My beloved friend and son-in-law, Reginald, carries a little rock in his pocket named Murray. Here's why.

Murray, at some point a few years ago, started calling me in the middle of the night, "burning," to use his word, with remorse. He was regretful about decisions he made or actions failed to take. None of those things made particular sense to me, especially at 3 in the morning, but when I would wearily recount the tale of some dark-of-night call to my friends, they would scramble around to make better and more life-affirming choices for themselves. We were all terrified that we'd reach the end of our lives and wish we'd made braver choices. And Reginald made some radical ones. He has a partner and twin babies to show for it and carries a rock named Murray to remind him that life is short and that we should wring out every bit of joy that can ever be allotted to us in this life.

Murray loved life until he didn't. He went to my kids' graduations and countless winter and summer solstice parties where he squeezed the bottoms of pretty girls and held forth with dirty jokes. He loved a sharp rejoinder. He loved a good wet shave. He drank Coca Cola and hated to drink water. He loved sitting on a sunny bench near Strawberry Fields in Central Park. We moved his bed into his living room a few years back and when I'd visit, he would dish and gossip shrewdly about world politics. He would fall asleep with either NPR playing in his ear via transistor radio or a baseball game.

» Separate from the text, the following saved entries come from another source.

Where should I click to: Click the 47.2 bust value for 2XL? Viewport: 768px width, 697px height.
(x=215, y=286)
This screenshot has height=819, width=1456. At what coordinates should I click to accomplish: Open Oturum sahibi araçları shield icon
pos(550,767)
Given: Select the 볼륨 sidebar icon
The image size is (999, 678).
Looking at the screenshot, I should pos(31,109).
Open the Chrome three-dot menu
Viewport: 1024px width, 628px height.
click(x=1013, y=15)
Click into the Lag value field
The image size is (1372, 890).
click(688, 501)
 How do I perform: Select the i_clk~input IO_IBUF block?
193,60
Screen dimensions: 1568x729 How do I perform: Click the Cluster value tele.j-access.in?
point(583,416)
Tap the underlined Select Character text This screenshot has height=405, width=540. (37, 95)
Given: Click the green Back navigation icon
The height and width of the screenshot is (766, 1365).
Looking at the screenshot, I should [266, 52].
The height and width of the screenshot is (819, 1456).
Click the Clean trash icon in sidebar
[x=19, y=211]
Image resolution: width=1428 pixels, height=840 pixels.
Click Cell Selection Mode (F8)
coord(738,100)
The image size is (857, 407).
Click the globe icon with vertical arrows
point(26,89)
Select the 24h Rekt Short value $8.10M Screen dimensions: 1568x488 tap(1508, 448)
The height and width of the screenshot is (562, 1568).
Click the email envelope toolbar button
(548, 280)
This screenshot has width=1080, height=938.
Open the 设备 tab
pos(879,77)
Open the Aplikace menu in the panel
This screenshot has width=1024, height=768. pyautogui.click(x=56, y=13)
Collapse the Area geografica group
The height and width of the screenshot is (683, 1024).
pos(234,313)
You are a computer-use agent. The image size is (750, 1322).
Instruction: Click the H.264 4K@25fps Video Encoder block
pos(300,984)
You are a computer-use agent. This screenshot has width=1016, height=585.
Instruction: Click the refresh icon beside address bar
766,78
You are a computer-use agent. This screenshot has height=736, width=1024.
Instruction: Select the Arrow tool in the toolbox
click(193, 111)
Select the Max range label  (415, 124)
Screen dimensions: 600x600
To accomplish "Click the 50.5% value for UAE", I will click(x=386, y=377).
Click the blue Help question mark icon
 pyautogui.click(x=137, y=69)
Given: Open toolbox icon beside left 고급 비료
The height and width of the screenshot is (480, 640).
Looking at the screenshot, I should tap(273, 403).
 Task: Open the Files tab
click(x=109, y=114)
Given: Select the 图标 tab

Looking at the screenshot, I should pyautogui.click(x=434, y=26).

Don't be confused. Mine was not a pithy Tuesdays with Morrie kind of deal. Lots of what I've learned from Murray has to do with Reginald's rock. If you take anything away from my musings today it should be this: pick up a rock from somewhere and name it Murray. Put it in your pocket as your momento mori. Let it remind you to make wise choices, choices that load your life with joy, choices that privilege love.